Staurosporine counteracts the phorbol ester-induced enhancement of neurotransmitter release in hippocampus.

The effects of staurosporine, introduced as a very potent inhibitor of protein kinase C (PKC), on evoked neurotransmitter release were investigated and compared with those of the other PKC inhibitors: 1-(5-isoquinolinesulfonyl)-2-methylpiperazine (H7) and polymyxin B (PMB). Slices of rabbit hippocampus, prelabelled with either [3H]noradrenaline, [3H]5-hydroxytryptamine or [3H]choline were superfused with physiological medium. During superfusion the slices were stimulated either electrically (3 Hz, 5 V/cm, 24 mA, 2 msec) or by high K+ (30 mM) for 2 min, respectively. Both the electrically and potassium evoked overflow were increased by the PKC activator 4 beta-phorbol 12,13-dibutyrate (PDB). The degree of the enhancement by PDB was dependent on the transmitter and the stimulation conditions used.
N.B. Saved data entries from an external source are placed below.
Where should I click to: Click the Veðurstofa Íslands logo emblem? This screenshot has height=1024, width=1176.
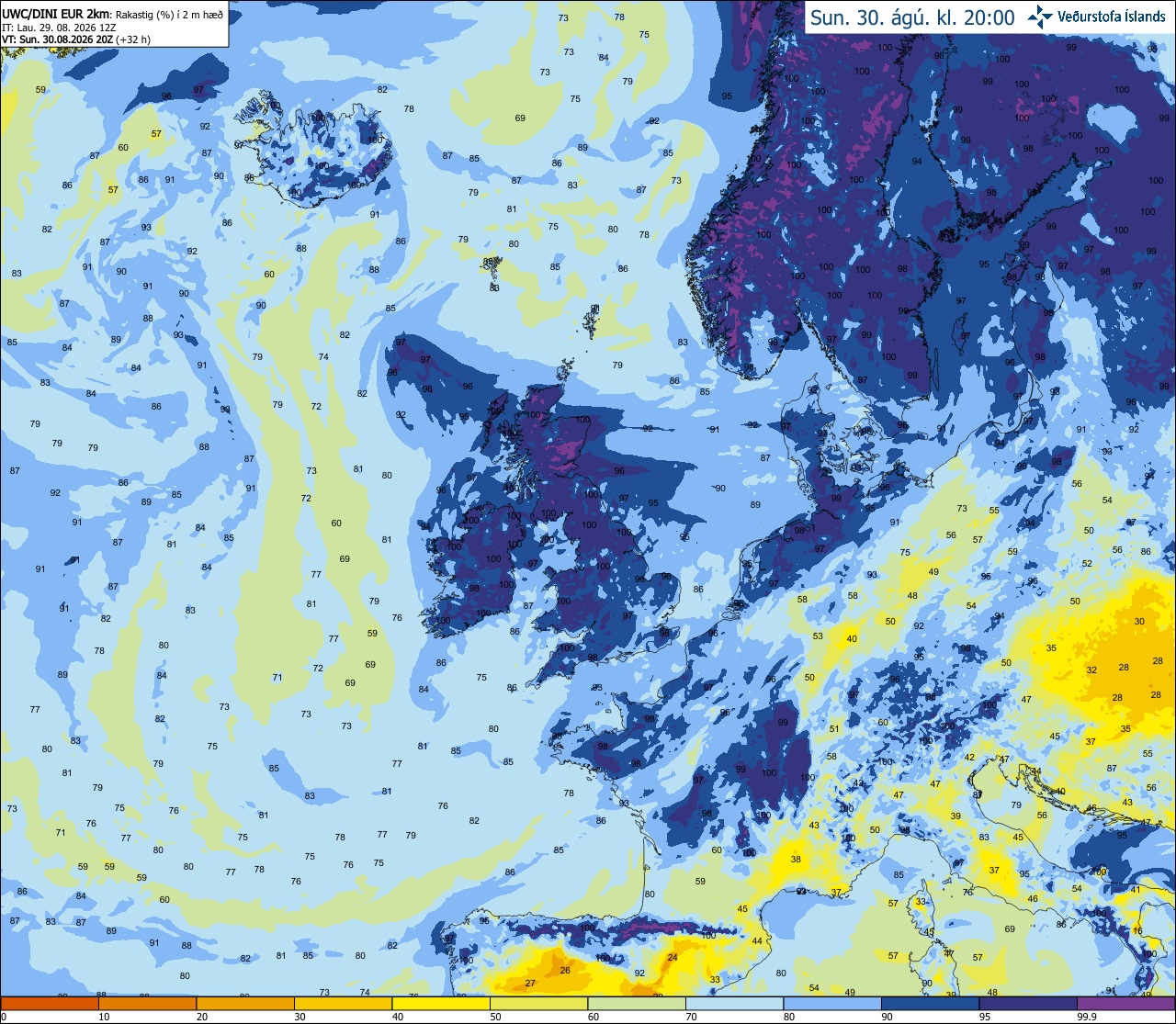click(1040, 17)
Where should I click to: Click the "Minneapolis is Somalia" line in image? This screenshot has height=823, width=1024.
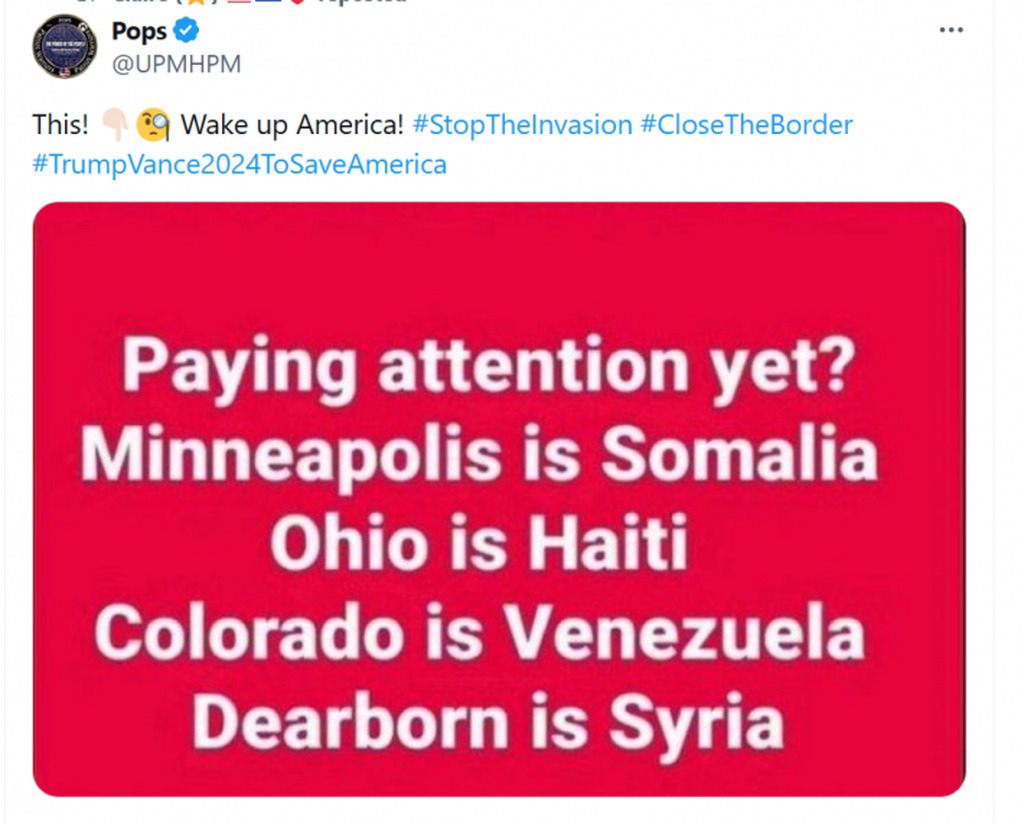[x=479, y=455]
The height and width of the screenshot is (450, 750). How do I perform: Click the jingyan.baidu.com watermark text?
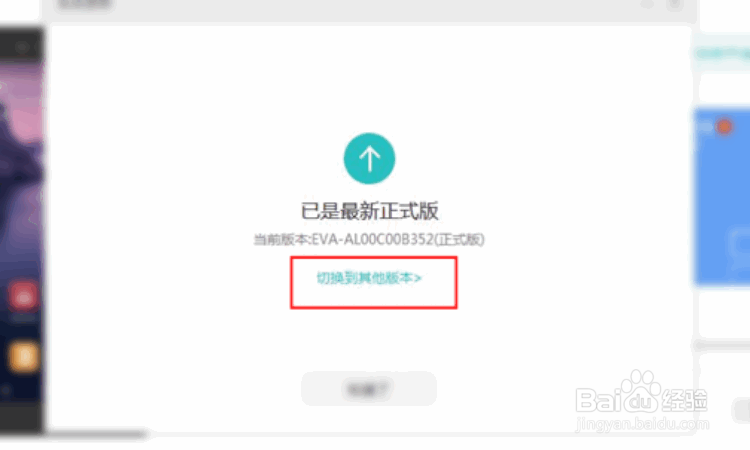coord(642,424)
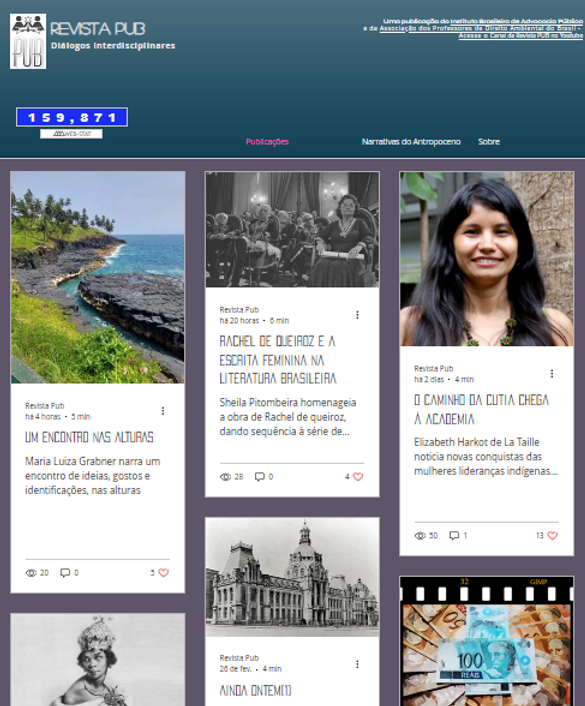Open more actions menu on Rachel de Queiroz post
Screen dimensions: 585x706
point(358,315)
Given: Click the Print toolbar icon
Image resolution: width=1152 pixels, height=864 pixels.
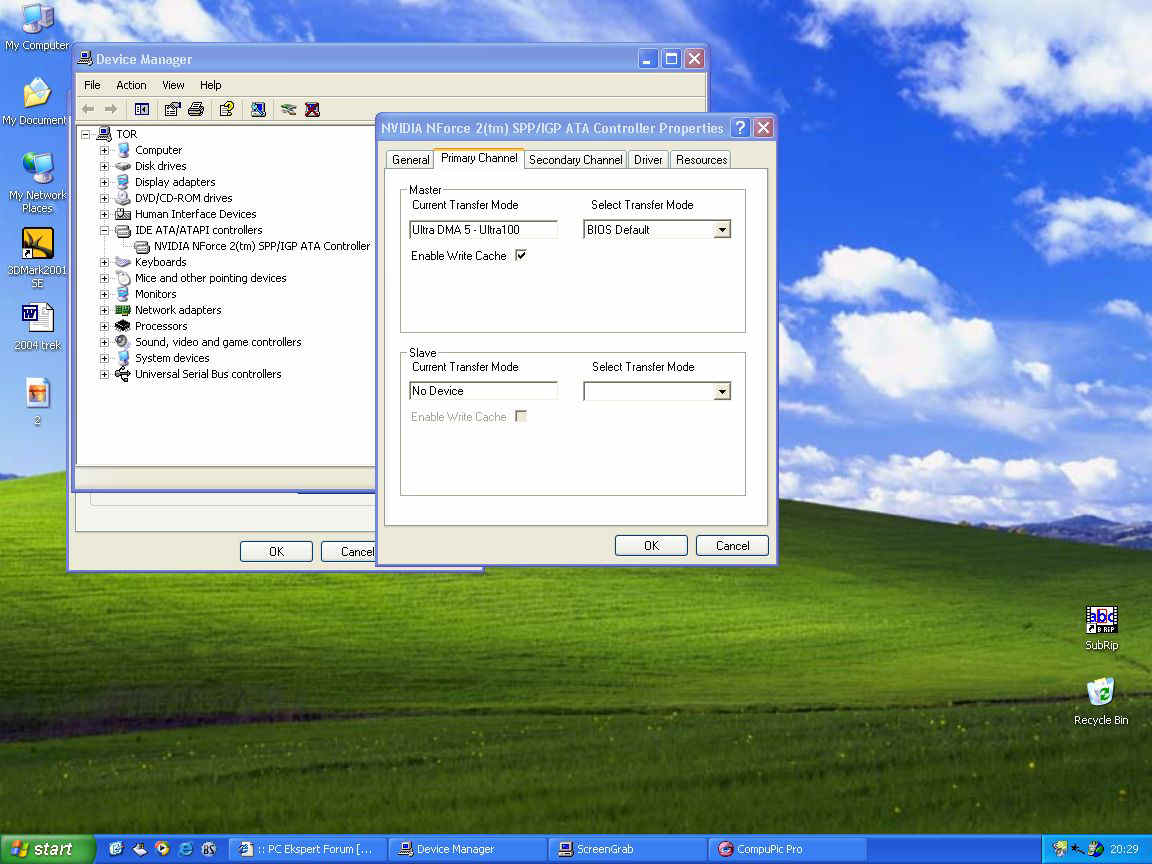Looking at the screenshot, I should pos(196,109).
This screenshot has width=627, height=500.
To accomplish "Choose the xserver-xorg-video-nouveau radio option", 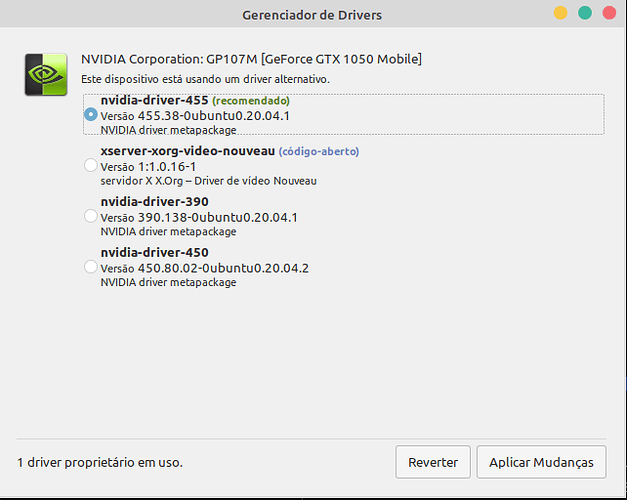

These results may be explained by differences in the extent of activation of PKC during electrically or potassium evoked release. The PDB-induced enhancement of electrically or potassium evoked release of the 3 transmitters was counteracted by staurosporine (1 microM) in concentrations much lower than those required for H7 (100 microM) and PMB (100 microM). PMB, which has been shown to decrease electrically evoked transmitter release, similarly diminished K+-evoked release. In contrast, only the potassium evoked [3H]acetylcholine release was significantly diminished by staurosporine (1 microM) and H7 (100 microM). In conclusion, these results show again that facilitation of neurotransmitter release by phorbol esters is due to activation of PKC.